George Dowling

Personal information
- Full name: George Philip Denzil Dowling
- Date of birth: 1 August 1998 (age 27)
- Place of birth: Bedminster, Bristol, England
- Height: 1.73 m (5 ft 8 in)
- Position(s): Midfielder

Team information
- Current team: Frome Town

Youth career
- 2006–2016: Bristol City

Senior career*
- Years: Team / Apps / (Gls)
- 2016–2019: Bristol City / 2 / (0)
- 2016: → Weston-super-Mare (loan) / 8 / (0)
- 2017–2018: → Torquay United (loan) / 21 / (2)
- 2018: → Eastleigh (loan) / 2 / (0)
- 2018–2019: → Weston-super-Mare (loan) / 3 / (0)
- 2019: Weston-super-Mare
- 2019–2025: Swindon Supermarine
- 2025–: Frome Town

= George Dowling =

English association football player

George Philip Denzil Dowling (born 1 August 1998) is an English professional footballer who plays as a midfielder for Frome Town.

==Club career==
Having watched his first match at Ashton Gate at the age of six, George Dowling grew up supporting Bristol City. He then joined the club's academy when he was just eight years old and signed his first professional contract on 27 October 2015. He made his debut for the club on 30 April 2016, coming on as a 70th-minute substitute for Bobby Reid in a 4–0 Championship win over Huddersfield Town.

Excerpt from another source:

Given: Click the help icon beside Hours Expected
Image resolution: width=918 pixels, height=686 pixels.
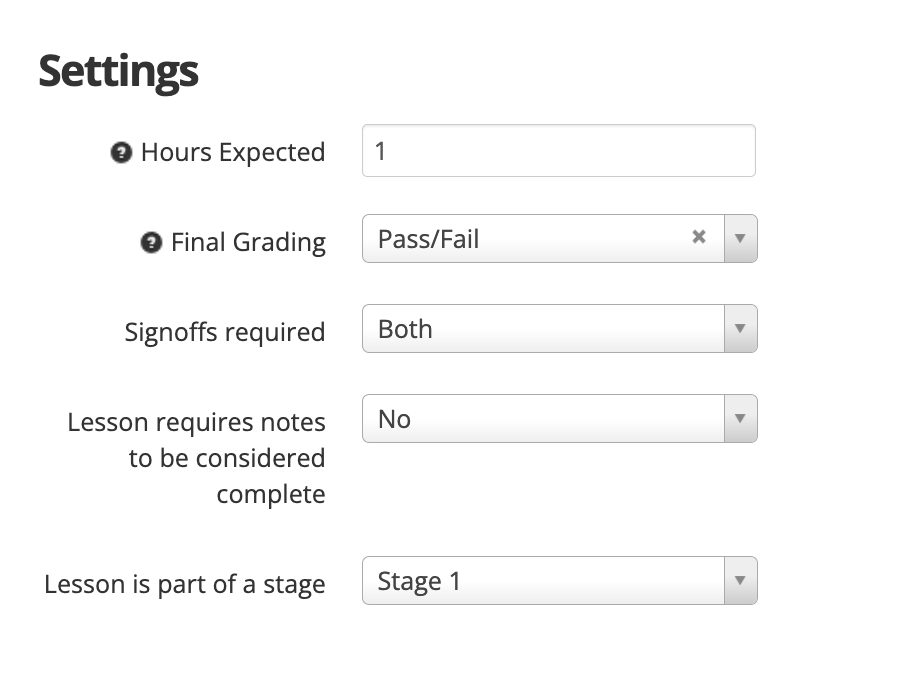Looking at the screenshot, I should point(121,153).
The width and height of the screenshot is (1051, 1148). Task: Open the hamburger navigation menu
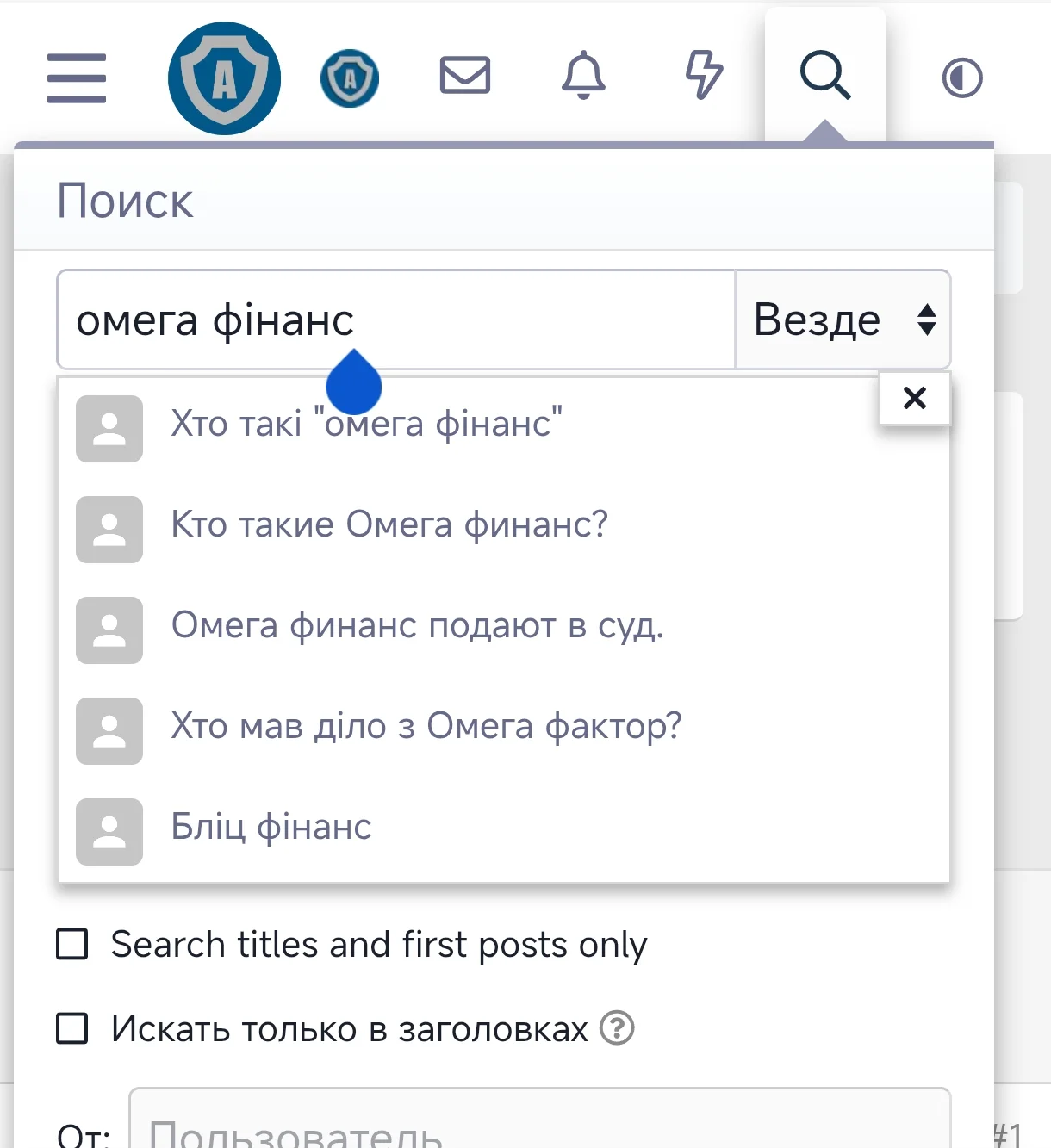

On 4 August 2016, six players, including Dowling were loaned out by Bristol City on short-term deals. Dowling and teammate Shawn McCoulsky both joined National League South side Weston-super-Mare on a two-month loan period. He made his debut for the club two days later in a 3–1 win over Whitehawk and made a total of eight appearances before returning to Bristol.

Following the expiration of his loan with Weston–super–Mare, Dowling returned to Bristol where he continued to play for the club's U23 side. On 11 May 2017, he started and scored in a comeback victory over Barnet's U23 side which saw Bristol lift the Central League Cup (South) trophy.

On 31 August 2017, Dowling joined National League side Torquay United on an initial one-month loan deal. Despite enduring an injury-ridden spell, Dowling's loan was later extended until the end of the season.

On 17 July 2018, Dowling joined National League side Eastleigh on loan until January 2019. On 21 December 2018, he was loaned out to Weston-super-Mare for one month.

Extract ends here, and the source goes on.